Task brief
Copy the lines verbatim, beginning with the line that contains "The width and height of the screenshot is (702, 624)." and continuing through the end of the data, and only those lines.

Recorded data
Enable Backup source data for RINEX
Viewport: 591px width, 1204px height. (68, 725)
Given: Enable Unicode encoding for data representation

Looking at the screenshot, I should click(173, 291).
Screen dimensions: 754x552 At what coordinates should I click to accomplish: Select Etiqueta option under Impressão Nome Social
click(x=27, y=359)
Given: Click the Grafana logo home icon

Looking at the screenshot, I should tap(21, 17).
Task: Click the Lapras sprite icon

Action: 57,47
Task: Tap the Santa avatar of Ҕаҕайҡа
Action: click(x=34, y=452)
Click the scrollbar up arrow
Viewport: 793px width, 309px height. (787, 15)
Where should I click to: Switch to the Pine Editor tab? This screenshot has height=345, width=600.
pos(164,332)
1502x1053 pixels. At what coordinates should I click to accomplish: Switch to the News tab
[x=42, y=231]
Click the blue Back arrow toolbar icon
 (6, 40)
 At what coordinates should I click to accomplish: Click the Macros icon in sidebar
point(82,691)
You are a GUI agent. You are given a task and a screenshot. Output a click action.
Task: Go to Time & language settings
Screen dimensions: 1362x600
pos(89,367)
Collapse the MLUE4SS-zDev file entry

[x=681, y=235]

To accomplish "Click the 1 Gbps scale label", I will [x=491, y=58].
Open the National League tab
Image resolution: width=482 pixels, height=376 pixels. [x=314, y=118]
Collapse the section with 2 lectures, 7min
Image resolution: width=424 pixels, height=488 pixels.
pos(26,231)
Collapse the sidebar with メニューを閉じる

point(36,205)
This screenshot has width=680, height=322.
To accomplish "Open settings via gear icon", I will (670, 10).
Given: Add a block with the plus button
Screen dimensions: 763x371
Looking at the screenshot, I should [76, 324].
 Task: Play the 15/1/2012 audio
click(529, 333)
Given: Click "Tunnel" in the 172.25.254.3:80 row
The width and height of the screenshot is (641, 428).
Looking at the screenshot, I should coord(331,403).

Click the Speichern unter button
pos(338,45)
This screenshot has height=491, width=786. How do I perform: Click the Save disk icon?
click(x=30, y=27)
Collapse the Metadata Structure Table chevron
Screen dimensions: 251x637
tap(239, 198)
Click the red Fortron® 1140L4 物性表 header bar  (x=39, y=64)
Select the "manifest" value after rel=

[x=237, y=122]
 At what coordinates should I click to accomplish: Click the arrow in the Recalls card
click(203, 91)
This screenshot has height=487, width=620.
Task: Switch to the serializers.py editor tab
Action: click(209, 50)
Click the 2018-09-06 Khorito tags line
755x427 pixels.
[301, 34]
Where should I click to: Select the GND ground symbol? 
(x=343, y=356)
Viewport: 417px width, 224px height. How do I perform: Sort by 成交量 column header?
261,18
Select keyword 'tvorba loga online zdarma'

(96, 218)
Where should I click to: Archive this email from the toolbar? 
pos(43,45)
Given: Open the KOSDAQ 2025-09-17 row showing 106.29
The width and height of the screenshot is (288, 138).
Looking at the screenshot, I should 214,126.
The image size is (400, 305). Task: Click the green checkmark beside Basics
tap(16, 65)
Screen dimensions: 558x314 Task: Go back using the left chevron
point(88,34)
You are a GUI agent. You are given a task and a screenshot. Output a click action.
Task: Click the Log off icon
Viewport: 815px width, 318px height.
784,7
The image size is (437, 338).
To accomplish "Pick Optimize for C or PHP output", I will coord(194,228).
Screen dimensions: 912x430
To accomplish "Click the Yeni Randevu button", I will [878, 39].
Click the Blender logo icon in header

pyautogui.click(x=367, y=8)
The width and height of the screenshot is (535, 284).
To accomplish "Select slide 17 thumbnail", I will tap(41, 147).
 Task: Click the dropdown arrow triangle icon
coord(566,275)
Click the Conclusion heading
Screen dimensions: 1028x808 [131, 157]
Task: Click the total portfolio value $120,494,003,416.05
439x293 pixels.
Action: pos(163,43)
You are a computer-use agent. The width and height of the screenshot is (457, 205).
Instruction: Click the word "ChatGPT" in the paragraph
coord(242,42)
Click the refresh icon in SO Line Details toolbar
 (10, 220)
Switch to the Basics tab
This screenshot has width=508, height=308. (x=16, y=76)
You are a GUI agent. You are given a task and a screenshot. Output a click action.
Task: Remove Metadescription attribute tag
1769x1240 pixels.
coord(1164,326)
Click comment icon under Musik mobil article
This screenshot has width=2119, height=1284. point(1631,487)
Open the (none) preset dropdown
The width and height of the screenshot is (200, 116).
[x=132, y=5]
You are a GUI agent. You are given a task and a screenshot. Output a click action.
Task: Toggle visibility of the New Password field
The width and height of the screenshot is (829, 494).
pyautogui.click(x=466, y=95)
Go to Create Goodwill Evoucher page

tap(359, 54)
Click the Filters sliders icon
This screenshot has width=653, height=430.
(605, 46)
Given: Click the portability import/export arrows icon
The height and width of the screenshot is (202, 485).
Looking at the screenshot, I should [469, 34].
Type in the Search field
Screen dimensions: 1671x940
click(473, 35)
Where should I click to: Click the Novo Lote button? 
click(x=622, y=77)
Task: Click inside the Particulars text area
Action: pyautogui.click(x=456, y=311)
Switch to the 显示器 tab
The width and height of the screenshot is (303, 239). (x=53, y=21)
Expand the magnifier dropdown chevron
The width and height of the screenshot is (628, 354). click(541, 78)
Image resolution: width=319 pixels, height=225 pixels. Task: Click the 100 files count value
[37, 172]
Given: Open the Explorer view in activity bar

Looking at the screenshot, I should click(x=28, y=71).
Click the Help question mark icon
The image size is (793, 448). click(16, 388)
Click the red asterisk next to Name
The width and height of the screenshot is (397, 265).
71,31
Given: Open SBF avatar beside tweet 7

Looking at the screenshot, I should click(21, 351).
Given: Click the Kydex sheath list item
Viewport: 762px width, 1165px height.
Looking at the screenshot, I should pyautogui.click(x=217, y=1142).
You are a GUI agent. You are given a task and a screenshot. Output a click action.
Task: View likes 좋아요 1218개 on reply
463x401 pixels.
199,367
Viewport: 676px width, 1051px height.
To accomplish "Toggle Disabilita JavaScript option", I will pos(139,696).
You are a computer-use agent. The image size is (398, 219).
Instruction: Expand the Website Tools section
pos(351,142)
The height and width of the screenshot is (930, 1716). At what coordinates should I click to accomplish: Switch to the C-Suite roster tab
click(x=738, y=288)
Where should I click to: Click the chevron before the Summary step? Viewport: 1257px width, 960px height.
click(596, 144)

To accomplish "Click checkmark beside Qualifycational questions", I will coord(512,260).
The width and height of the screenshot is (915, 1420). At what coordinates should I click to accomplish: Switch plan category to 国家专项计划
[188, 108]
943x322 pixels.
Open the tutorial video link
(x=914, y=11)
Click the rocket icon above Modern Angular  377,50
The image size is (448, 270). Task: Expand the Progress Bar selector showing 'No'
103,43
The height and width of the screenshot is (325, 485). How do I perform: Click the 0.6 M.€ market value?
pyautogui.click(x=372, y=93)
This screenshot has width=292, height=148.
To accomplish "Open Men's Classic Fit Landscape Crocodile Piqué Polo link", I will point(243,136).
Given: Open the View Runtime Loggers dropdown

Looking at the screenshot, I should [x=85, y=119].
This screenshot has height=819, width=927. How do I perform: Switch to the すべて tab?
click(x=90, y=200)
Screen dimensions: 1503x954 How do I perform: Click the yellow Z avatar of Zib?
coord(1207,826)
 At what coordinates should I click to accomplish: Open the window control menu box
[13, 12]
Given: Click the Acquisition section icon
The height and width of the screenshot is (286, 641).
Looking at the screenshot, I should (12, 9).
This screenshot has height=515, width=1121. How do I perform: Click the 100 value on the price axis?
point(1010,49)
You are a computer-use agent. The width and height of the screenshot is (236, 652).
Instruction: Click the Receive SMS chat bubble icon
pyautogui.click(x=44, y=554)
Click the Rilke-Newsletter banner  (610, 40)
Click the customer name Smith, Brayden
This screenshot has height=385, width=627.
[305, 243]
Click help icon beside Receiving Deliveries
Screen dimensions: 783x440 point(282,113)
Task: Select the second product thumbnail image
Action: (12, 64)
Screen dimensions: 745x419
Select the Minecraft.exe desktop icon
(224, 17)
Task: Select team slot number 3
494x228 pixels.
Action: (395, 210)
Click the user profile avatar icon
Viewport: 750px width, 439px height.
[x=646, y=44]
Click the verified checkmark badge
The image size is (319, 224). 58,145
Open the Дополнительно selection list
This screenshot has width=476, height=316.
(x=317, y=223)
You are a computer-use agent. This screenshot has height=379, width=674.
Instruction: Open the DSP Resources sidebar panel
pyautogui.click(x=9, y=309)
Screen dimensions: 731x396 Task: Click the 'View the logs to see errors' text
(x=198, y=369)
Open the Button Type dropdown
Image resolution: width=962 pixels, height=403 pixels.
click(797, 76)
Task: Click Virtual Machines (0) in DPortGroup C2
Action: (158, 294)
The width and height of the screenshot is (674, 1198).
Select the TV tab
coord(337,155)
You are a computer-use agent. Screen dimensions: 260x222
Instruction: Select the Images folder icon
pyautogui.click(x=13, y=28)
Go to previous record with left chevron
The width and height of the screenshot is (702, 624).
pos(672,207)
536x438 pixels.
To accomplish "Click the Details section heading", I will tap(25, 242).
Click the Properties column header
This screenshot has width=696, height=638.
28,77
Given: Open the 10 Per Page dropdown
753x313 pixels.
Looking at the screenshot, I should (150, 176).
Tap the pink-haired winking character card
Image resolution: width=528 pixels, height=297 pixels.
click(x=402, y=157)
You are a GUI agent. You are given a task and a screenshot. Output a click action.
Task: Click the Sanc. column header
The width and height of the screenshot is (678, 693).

Output for this task
The width and height of the screenshot is (702, 624).
pos(672,207)
536x438 pixels.
To accomplish "Click the Details section heading", I will tap(25, 242).
Click the Properties column header
This screenshot has width=696, height=638.
28,77
Given: Open the 10 Per Page dropdown
753x313 pixels.
Looking at the screenshot, I should (150, 176).
Tap the pink-haired winking character card
Image resolution: width=528 pixels, height=297 pixels.
click(x=402, y=157)
You are a GUI agent. You are given a task and a screenshot. Output a click action.
Task: Click the Sanc. column header
The width and height of the screenshot is (678, 693).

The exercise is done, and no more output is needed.